Exercise description:
Please copy everything from the start of the data down to the line that contains "integrity (217, 683)", including that line, and change nothing.

Begin Material for this task

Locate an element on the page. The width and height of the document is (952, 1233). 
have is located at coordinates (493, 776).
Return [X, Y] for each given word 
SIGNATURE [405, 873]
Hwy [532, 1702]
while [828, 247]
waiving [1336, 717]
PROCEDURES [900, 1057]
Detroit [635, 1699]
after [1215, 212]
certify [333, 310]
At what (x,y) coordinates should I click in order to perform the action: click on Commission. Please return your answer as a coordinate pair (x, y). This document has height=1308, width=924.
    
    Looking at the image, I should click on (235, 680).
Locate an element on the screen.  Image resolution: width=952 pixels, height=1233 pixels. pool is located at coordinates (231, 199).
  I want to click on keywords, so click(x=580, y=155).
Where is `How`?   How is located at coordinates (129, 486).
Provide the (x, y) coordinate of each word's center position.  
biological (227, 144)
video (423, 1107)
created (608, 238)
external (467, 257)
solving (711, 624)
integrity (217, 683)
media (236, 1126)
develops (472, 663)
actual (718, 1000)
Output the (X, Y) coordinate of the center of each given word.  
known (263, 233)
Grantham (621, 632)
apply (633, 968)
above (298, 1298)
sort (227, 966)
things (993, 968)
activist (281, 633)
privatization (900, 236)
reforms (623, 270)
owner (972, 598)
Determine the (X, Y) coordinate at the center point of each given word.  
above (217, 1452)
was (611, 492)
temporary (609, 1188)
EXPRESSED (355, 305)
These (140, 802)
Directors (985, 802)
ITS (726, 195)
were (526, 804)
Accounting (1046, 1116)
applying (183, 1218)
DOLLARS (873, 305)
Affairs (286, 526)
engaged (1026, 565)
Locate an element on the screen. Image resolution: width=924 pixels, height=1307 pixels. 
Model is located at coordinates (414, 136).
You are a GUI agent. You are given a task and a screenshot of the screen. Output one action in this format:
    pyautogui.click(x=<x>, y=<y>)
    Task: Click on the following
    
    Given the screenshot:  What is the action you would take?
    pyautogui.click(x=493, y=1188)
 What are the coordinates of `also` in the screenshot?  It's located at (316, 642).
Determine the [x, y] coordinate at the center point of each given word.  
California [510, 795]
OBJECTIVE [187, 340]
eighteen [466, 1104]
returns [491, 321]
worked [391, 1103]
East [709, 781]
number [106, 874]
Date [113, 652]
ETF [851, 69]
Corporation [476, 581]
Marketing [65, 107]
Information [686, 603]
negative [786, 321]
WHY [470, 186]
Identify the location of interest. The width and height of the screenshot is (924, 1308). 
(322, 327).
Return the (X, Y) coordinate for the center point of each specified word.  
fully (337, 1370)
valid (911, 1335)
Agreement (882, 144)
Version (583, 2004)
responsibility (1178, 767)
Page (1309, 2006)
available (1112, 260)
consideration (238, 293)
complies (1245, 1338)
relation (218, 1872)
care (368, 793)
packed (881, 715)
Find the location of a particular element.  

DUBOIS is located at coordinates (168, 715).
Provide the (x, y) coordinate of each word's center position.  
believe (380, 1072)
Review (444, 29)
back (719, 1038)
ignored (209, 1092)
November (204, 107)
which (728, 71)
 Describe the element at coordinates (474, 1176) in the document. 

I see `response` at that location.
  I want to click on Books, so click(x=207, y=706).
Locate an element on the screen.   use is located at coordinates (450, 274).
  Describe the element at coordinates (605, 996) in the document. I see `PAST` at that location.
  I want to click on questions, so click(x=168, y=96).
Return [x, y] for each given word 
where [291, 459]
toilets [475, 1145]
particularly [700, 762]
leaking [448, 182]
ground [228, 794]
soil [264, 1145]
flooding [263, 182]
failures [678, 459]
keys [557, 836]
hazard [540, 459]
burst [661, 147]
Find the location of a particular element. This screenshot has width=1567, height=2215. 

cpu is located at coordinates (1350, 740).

End Material for this task

Reply to the task:
Locate an element on the page. The width and height of the document is (952, 1233). 
have is located at coordinates (493, 776).
Return [X, Y] for each given word 
SIGNATURE [405, 873]
Hwy [532, 1702]
while [828, 247]
waiving [1336, 717]
PROCEDURES [900, 1057]
Detroit [635, 1699]
after [1215, 212]
certify [333, 310]
At what (x,y) coordinates should I click in order to perform the action: click on Commission. Please return your answer as a coordinate pair (x, y). This document has height=1308, width=924.
    
    Looking at the image, I should click on (235, 680).
Locate an element on the screen.  Image resolution: width=952 pixels, height=1233 pixels. pool is located at coordinates (231, 199).
  I want to click on keywords, so click(x=580, y=155).
Where is `How`?   How is located at coordinates (129, 486).
Provide the (x, y) coordinate of each word's center position.  
biological (227, 144)
video (423, 1107)
created (608, 238)
external (467, 257)
solving (711, 624)
integrity (217, 683)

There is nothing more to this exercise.